I know that she will be glad to know that others are remembering her in their prayers!

Jan said...

Livey..thanks for the hugs!

Love you, back.

GUYK said...

I'm sorry Jan..and I do hope that you are able to go see her soon.

rockync said...

I, for one, will be watching for that fudge recipe! :)

Jan said...

Guyk..thank you.

We're hoping to get to go down in a few weeks, and I, of course, talk to her on the phone as often as possible.

Jan said...

rockync..will try to get that recipe again, soon! :)

Dazd said...

Finally...got onto your site! Dunno what the hang-up on my end was.

My thoughts and prayers will be with Aunt Polly and the entire family!

Desert Cat said...

Dear lady, I'm sorry to hear this. You're facing the same thing I am now.

May God attend your thoughts and guide you into His peace.

Jan said...

DC..thank you, my friend.

k said...

How is she now, Jan? Do you have any news?

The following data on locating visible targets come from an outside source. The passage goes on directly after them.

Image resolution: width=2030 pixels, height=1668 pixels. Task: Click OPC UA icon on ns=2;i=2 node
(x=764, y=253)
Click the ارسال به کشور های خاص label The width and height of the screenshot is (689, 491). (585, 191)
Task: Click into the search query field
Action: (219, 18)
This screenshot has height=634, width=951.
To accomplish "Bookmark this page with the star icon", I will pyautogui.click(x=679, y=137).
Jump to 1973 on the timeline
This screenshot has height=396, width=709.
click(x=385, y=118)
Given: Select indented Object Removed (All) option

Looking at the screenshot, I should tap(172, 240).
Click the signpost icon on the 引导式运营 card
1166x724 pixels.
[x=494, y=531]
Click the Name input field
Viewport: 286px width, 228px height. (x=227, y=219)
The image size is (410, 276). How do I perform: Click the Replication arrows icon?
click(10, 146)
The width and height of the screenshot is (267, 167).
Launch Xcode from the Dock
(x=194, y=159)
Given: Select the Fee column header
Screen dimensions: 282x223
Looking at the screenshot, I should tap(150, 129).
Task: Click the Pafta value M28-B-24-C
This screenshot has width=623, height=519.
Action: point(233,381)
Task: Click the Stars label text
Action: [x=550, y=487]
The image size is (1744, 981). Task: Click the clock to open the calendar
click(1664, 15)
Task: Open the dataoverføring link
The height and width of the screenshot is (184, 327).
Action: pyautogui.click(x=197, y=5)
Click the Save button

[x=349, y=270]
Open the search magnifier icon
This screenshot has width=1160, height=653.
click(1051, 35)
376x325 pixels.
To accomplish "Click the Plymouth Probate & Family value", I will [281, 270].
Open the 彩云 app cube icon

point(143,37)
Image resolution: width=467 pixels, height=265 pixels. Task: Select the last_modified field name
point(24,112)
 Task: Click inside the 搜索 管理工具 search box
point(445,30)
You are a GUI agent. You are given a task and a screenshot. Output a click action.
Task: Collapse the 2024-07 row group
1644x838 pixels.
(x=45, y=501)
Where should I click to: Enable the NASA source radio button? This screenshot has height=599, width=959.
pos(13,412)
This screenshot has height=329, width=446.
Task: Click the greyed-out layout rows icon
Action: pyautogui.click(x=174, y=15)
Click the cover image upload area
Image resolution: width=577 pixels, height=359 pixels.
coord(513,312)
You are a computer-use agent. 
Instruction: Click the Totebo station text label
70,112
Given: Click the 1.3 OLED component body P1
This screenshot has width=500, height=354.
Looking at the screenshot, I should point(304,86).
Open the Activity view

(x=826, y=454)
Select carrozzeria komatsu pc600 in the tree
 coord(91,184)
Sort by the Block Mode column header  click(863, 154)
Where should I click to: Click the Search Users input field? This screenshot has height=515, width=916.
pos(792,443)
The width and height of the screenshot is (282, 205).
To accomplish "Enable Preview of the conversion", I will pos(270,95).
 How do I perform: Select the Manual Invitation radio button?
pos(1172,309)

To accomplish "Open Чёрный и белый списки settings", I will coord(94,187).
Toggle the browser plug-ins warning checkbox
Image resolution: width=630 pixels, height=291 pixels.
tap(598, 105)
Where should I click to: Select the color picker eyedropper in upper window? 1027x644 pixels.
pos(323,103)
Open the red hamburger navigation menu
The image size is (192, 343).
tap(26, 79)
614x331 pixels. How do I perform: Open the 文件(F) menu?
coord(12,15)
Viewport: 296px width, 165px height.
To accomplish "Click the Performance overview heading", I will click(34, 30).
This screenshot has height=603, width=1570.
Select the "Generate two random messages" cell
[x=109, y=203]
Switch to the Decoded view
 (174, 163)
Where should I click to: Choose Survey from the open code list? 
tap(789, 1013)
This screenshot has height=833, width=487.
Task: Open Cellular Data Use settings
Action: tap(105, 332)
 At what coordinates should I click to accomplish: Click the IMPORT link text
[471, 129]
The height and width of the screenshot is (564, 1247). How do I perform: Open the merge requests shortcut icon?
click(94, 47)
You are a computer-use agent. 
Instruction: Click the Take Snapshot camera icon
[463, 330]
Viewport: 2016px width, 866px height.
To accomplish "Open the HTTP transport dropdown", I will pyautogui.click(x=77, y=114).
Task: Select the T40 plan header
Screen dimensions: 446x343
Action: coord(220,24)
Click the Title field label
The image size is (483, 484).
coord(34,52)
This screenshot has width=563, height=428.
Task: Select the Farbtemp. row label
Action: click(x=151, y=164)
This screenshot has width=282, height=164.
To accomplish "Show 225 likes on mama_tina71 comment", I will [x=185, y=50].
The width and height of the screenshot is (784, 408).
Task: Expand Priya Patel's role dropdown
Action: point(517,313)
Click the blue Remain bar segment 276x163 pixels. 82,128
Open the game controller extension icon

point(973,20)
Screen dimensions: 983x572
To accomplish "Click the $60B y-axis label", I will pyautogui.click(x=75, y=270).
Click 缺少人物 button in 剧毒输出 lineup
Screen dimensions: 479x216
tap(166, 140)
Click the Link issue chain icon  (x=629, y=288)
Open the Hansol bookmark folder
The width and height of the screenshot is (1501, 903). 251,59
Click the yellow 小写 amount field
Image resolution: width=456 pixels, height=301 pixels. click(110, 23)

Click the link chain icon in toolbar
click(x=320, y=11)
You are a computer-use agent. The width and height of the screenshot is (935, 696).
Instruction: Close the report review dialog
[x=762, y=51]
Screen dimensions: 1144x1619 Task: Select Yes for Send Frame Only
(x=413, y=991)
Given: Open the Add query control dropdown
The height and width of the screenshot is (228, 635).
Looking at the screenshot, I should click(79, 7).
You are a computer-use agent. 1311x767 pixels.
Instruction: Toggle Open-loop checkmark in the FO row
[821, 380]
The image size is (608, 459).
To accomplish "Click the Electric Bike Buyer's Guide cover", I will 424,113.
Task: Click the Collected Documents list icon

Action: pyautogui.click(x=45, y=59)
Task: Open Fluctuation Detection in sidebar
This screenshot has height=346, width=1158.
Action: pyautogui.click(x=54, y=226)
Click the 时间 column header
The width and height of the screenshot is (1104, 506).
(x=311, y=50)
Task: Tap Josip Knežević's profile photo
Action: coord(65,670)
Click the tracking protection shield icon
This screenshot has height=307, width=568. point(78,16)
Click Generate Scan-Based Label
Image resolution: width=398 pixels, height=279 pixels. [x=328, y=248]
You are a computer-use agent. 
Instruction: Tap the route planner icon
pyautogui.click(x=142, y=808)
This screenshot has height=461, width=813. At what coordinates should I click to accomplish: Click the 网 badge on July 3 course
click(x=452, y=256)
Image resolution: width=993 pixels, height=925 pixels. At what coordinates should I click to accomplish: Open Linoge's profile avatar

And BTW - I'm with RockyNC about that fudge recipe. Me, I love to read recipes - well, you probably already knew that! - and I think it would be a blast to have this one.

Perhaps, when you see her, you could even show her your blog on the computer? If she's up to it, and you have net access? That might be fun too.

Lydia said...

Hello Jan,
I'm so sorry to hear about your aunt Polly. It made me so sad to read your post. I can see that you and your aunt Polly had a very close and special bond that will not be broken even when your aunt is in heaven. There are people in our lives that touch are souls in such a profound way, which will always keep us close to them no matter what happens. When we can get to experience the type of connection that you and your aunt Polly have, it's a true gift from god. I will keep you and your Aunt Polly in my prayers.

Jan said...

Lydia..thank you for your kindness.

Yes, my Aunt Polly and I do have a very special bond, and it is certainly a very special gift, as you have so eloquently expressed.

Thank you for your prayers.

Jan said...

k..there is nothing new to report. She is just the same sweet person, still trying to laugh about things, still very loving in her expressions to me.

I told her that many people were praying for her, people that she doesn't know, and don't know her, and she was very happy about that.